Search the records below for "computer"; copy each line that has it.

***

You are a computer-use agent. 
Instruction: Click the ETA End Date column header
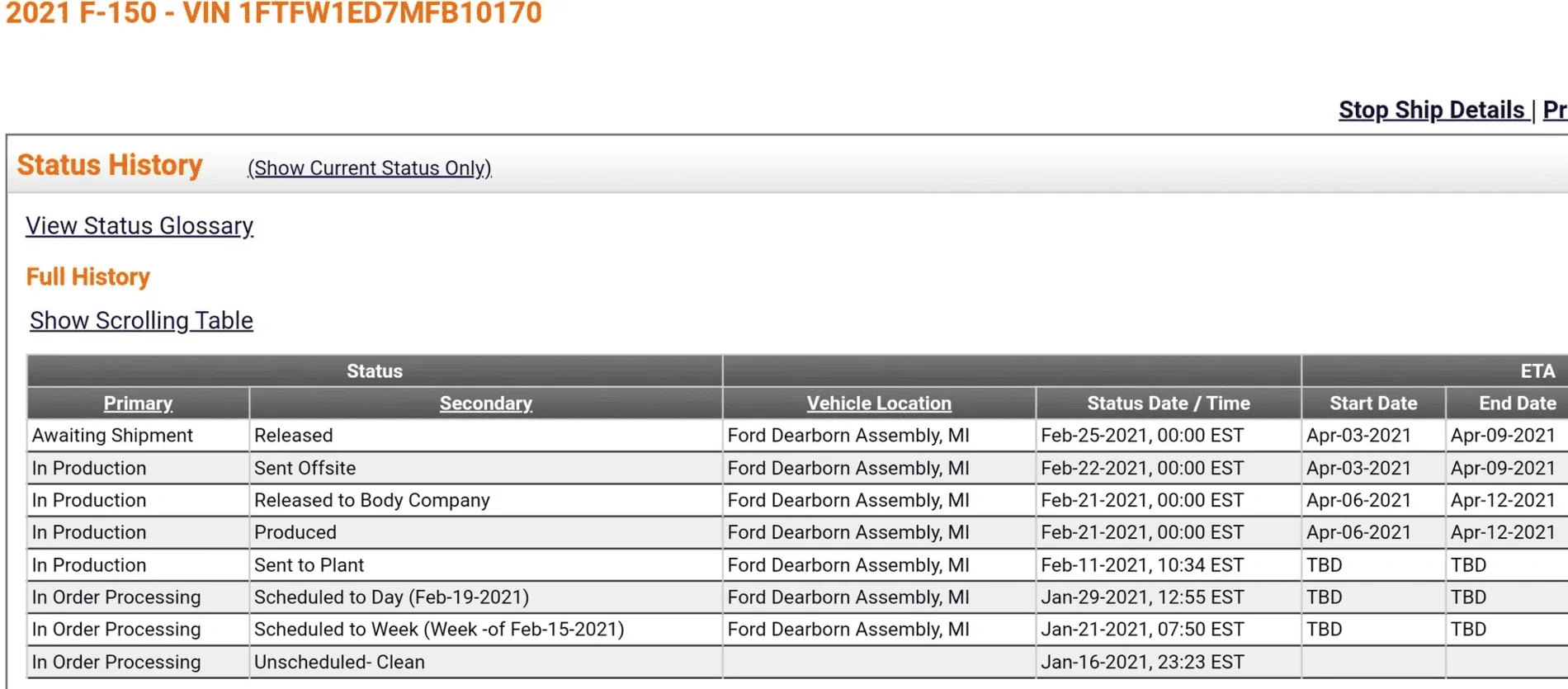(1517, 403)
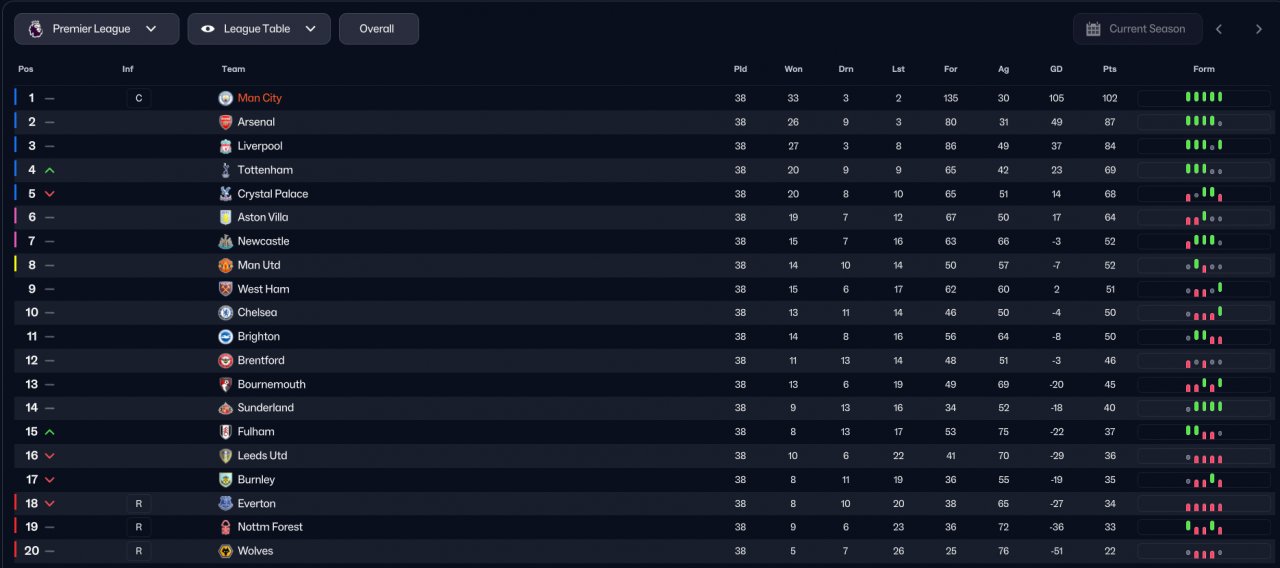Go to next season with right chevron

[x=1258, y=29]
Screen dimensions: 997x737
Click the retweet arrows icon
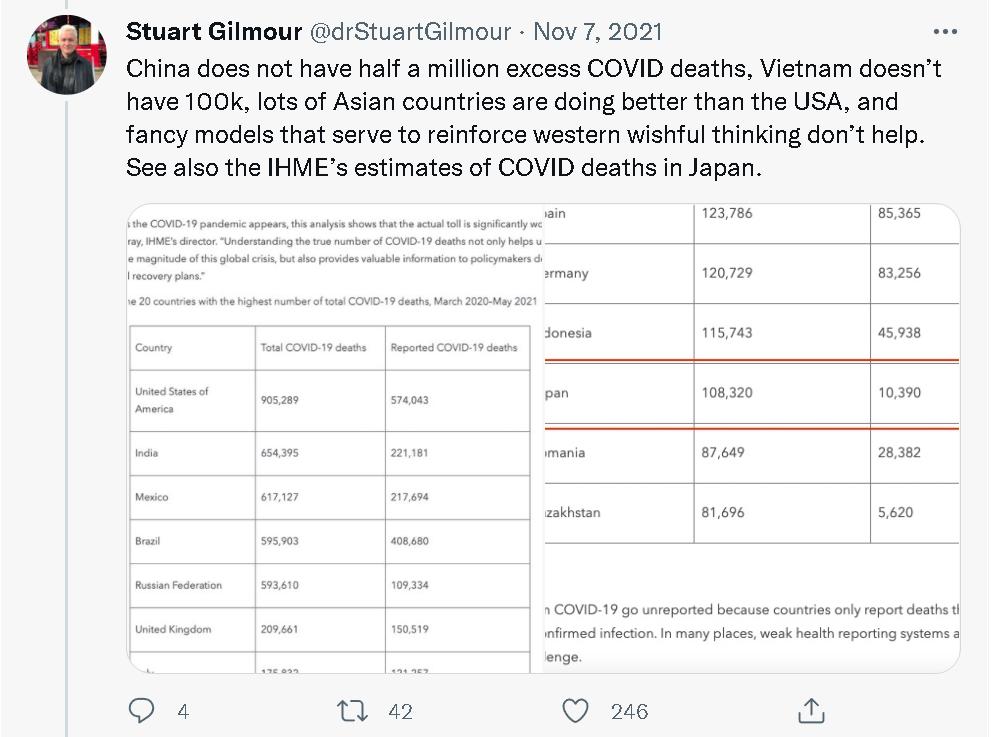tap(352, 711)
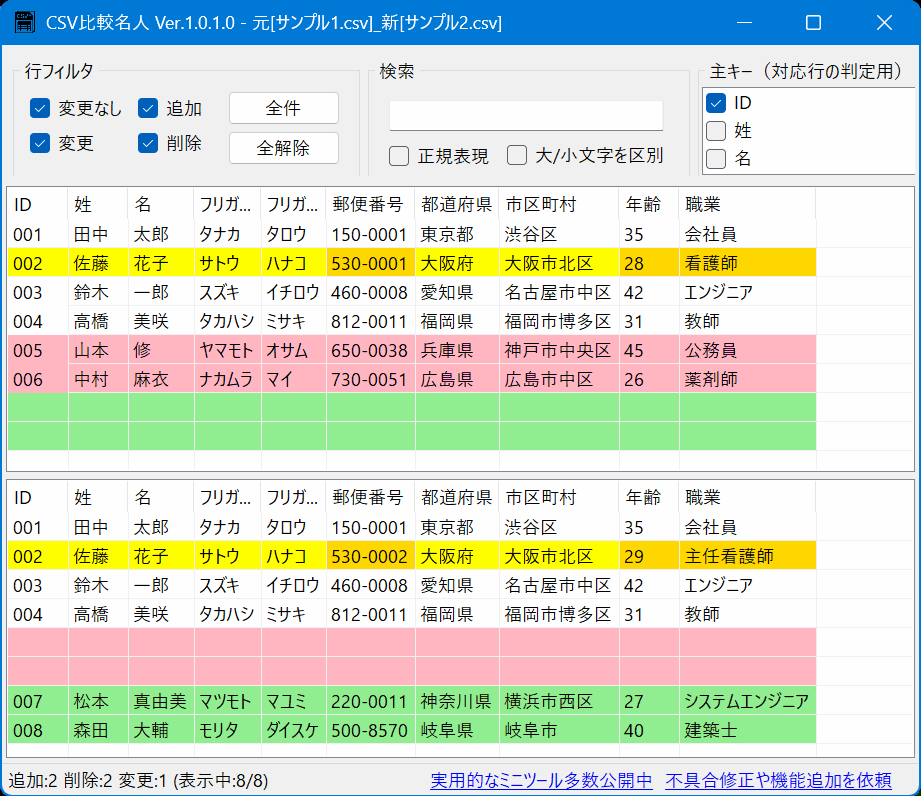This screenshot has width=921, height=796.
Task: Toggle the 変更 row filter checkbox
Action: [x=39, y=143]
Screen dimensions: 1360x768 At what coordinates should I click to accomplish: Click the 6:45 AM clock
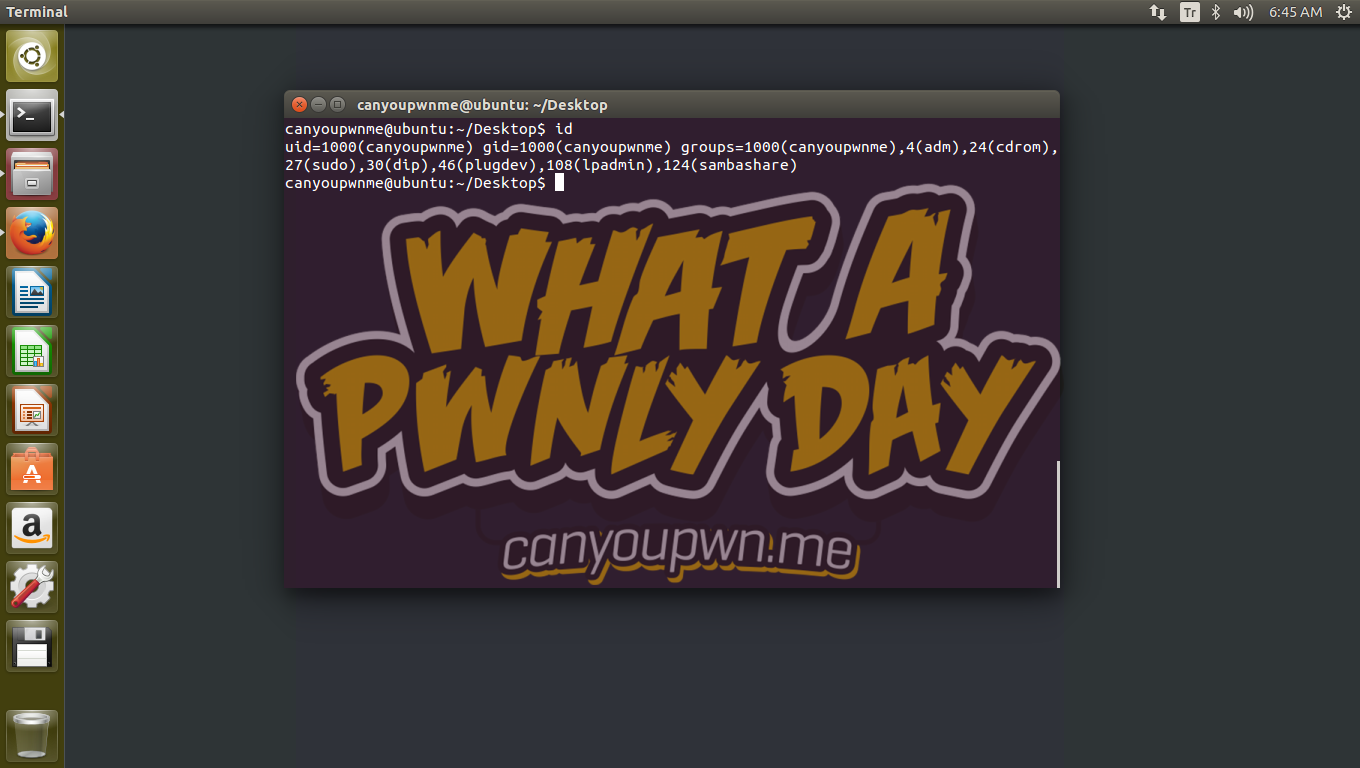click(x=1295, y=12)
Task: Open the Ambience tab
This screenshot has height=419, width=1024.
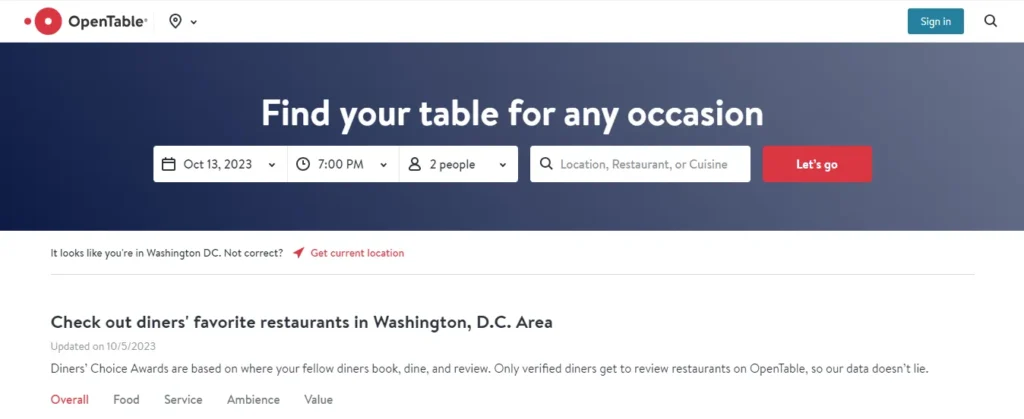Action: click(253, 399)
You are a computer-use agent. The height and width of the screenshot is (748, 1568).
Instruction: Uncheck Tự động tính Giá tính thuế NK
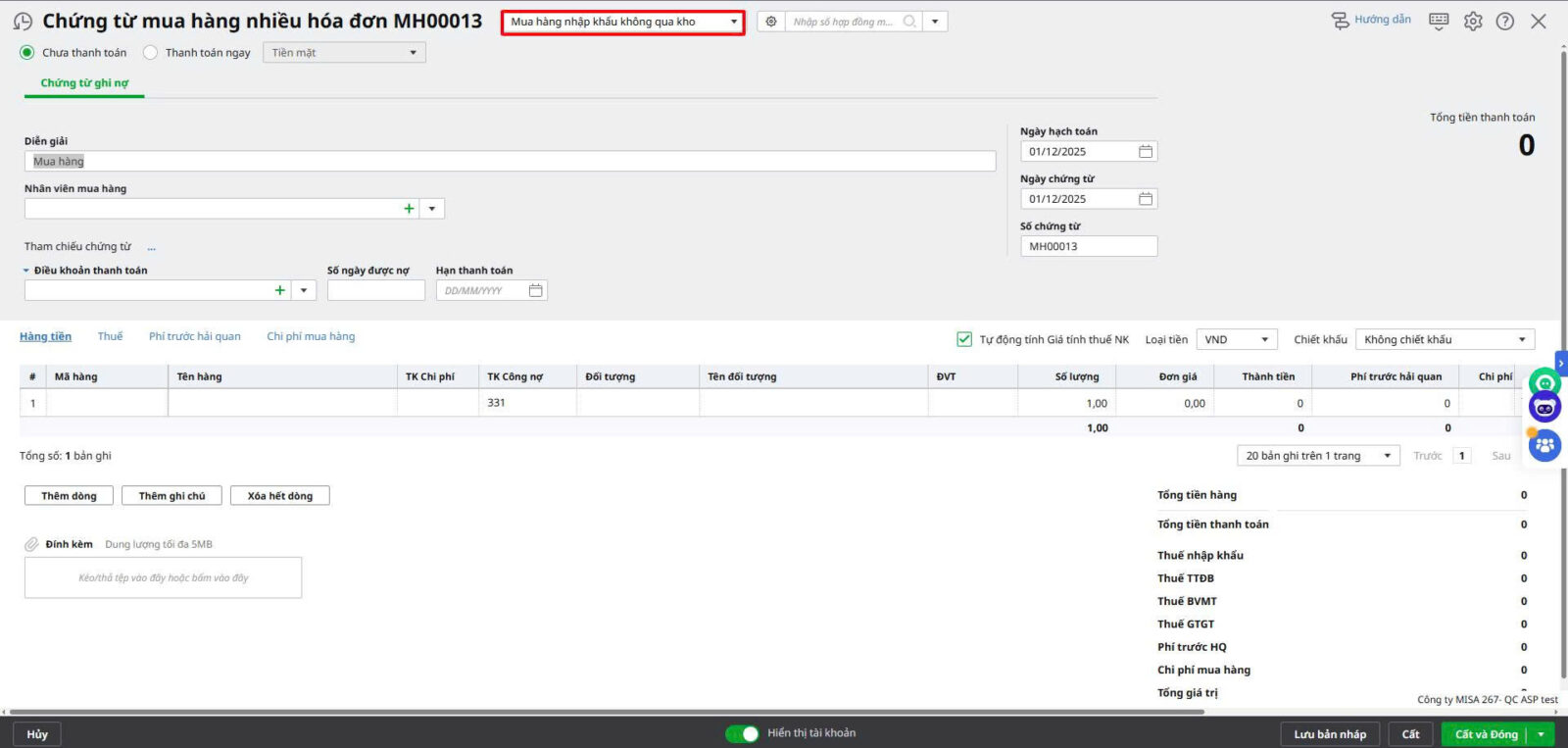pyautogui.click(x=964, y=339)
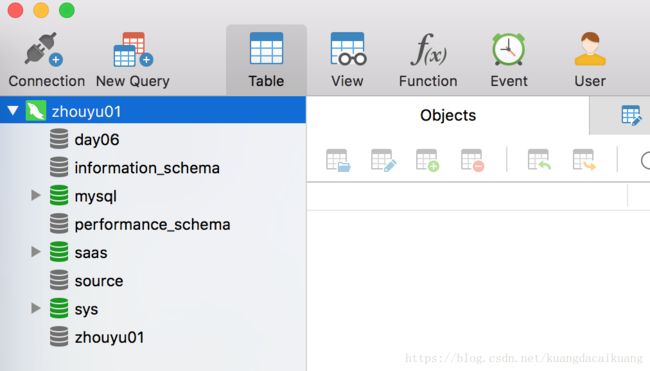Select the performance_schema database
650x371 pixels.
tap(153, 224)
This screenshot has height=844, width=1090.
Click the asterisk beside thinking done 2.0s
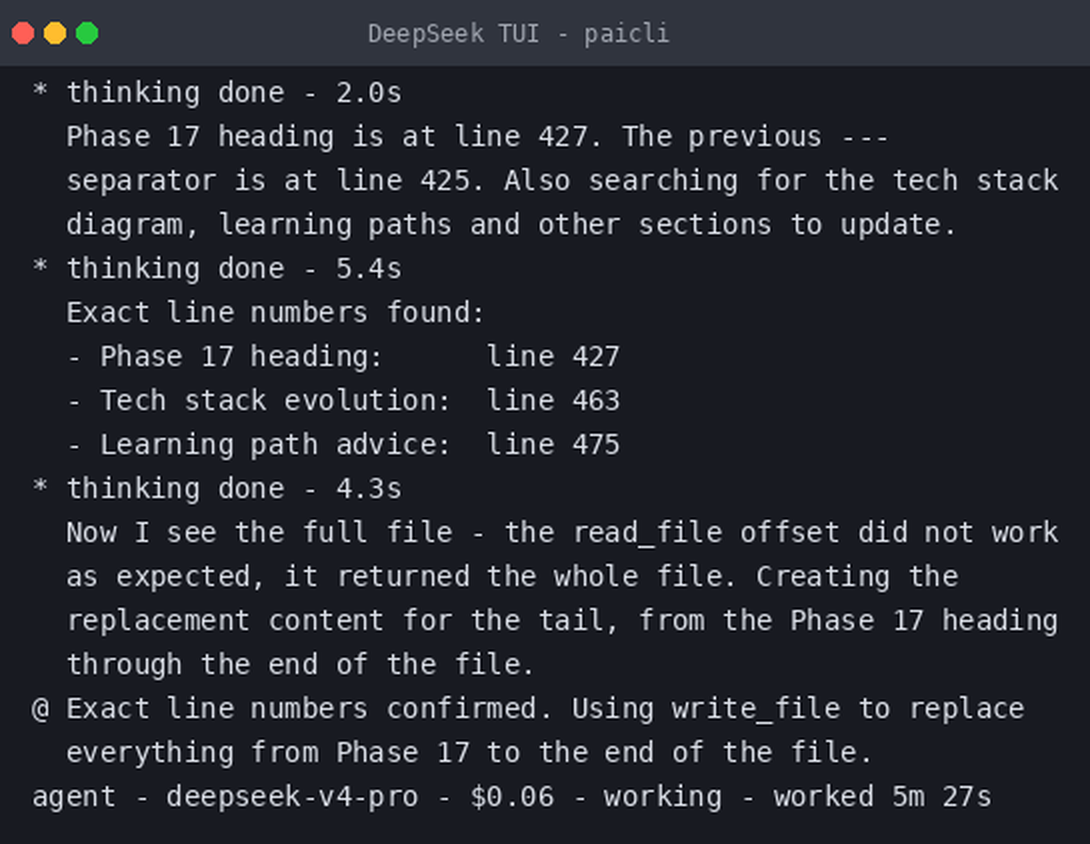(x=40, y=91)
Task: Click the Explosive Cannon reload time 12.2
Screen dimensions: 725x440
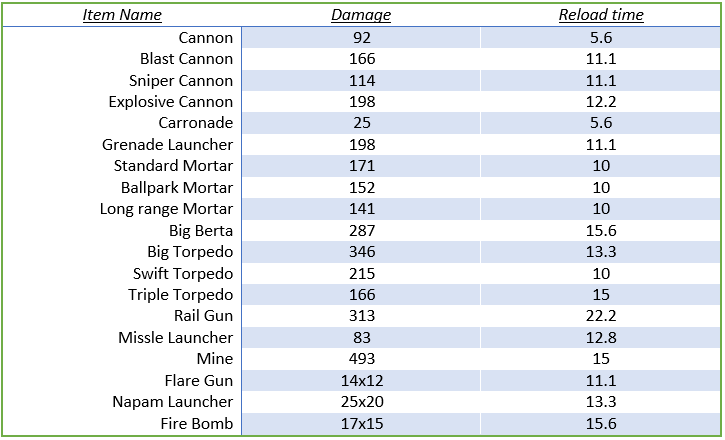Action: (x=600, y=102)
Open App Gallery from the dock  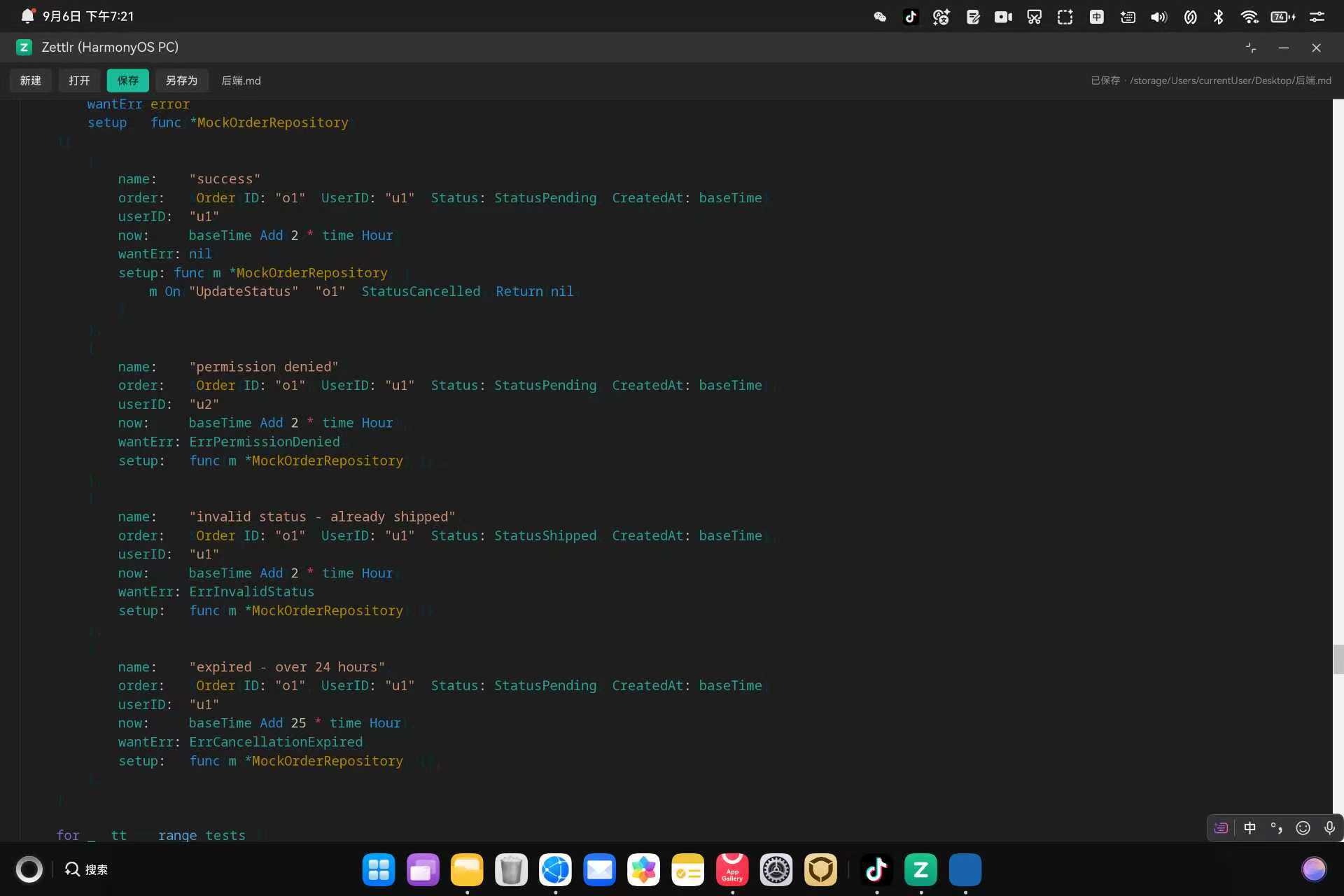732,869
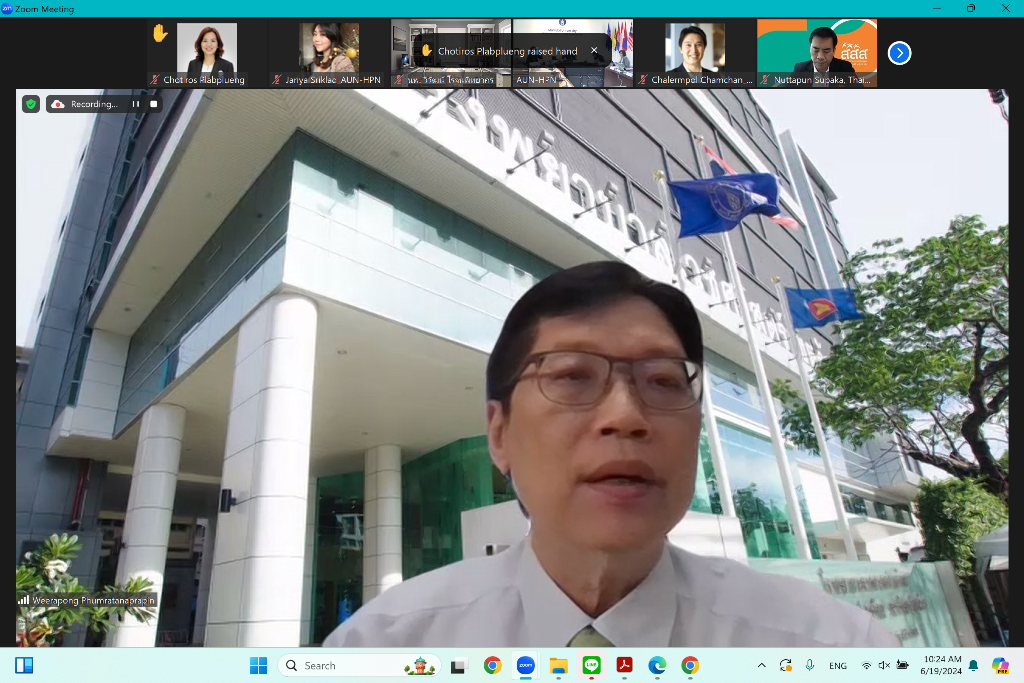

***

*WRITTEN RESPONSE*
You are a computer-use agent. 
You are a computer-use agent. The height and width of the screenshot is (748, 1568).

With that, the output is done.